We might can do that.


----------



## tacoma_2002 (Jul 16, 2009)

I'll be the first to say that these things are JUNK! 

I wouldn't advise anyone to eat any of this at MIMB ride...

...all left over sausage can be deposited into my cooler afterwards for proper disposal! 

Good stuff for sure!!!

Funny thing I was about to shoot you a text and ask for the recipe...turns out I have about 4 or 5lbs of ground deer left over from last season!

I'm going to start mine tomorrow!


----------



## MUDDIE49 (Aug 30, 2009)

mmm mm mmm your killing me....looks awsome...i made alot of jerky and smoked alot meat...i can't wait to restock...Muddie49


----------



## Metal Man (Dec 17, 2008)

Yeah Muddie i make a lot of jerky too. Love it!!


----------



## Metal Man (Dec 17, 2008)

Hey Andrew you should try and make some. You can get a kit from Scruggs if you would rather do it that way. Just give me a call if you run into problems.


----------



## tacoma_2002 (Jul 16, 2009)

Yep, gonna try and get a kit from wally world. I'm off this Thursday, so I'm going to try and smoke some up along with some ribs. I've been working on a bbq/vinegar baste for about a month or so and I think I've just about gotten it right! 

We'll see!


----------



## Polaris425 (Dec 16, 2004)

If I bag an extra one this year I might just bring you some meat! :rockn: & visit for the weekend :bigok:


----------



## Metal Man (Dec 17, 2008)

Bag two extra and bring Tacoma 2002 one of them. I got a feeling hes gonna need it.:lol:


----------



## throttlejock27 (May 21, 2010)

you got a nice setup there. i just took a stick of garlic venison summer sausage out of my freezer today!


----------



## Metal Man (Dec 17, 2008)

throttlejock27 said:


> you got a nice setup there. i just took a stick of garlic venison summer sausage out of my freezer today!
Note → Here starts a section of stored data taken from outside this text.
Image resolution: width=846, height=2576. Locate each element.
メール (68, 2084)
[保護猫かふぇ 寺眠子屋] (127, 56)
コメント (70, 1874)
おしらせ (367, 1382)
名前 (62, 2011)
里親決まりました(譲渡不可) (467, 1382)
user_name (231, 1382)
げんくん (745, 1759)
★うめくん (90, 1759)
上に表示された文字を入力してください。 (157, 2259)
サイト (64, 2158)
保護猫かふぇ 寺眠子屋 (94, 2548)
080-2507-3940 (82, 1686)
Does it have chunks of garlic or was it made with garlic powder? 

Hard to beat some good ole summer sausage.:rockn:


----------



## tacoma_2002 (Jul 16, 2009)

yeah yeah...

...dont be hatin' cuz you know I have some mad bow skills!


----------



## Rack High (Feb 23, 2010)

That's a really good recipe you got there Metalman! I was looking for new ideas as the ol' freezer is full of ground, tenderloins and backstraps. Thanks.


----------



## Metal Man (Dec 17, 2008)

Looks like some have enjoyed this thread. I might make some others in the future. I got some other tasty ways to cook deer meat.


----------



## Metal Man (Dec 17, 2008)

tacoma_2002 said:


> yeah yeah...
> 
> ...dont be hatin' cuz you know I have some mad bow skills!


 
haha you know i'm just busting yo pork chop!! :bigok:


----------



## blue beast (Feb 16, 2010)

never had * jalapeño and cheese deer summer sausage but i had hot links fixed like that and it was gooooddddd maybe i will try some of that one day.*


----------



## Johnboy (Nov 9, 2010)

This sounds like a great recipe and the pics are outstanding. I just had a couple of questions. The first question is, what ratio is the ground beef?, I am assuming 80-20. The second question is, Do you leave the meat at room temperature to cure for 24-48 hours or do you refrigerate it? I am new to processing, but looking forward to the results and rewards. Any info would be greatly appreciated. Thanks.


----------



## Metal Man (Dec 17, 2008)

Johnboy said:


> This sounds like a great recipe and the pics are outstanding. I just had a couple of questions. The first question is, what ratio is the ground beef?, I am assuming 80-20. The second question is, Do you leave the meat at room temperature to cure for 24-48 hours or do you refrigerate it? I am new to processing, but looking forward to the results and rewards. Any info would be greatly appreciated. Thanks.


Yeah the burger i use is 80/20. But you can use what ever ratio you like really. You could even just add beef fat to the mixture if you have it. The fat helps a little with moister and flavor but the amount can be changed to suit the sausage makers taste. Or you could grind up pork roast and use it if you would like.

Do not leave the meat at room temperature any long then you have to until its cooked. Once you have your sausage mixed and stuffed in the casing store them in the fridge to finish curing before you cook.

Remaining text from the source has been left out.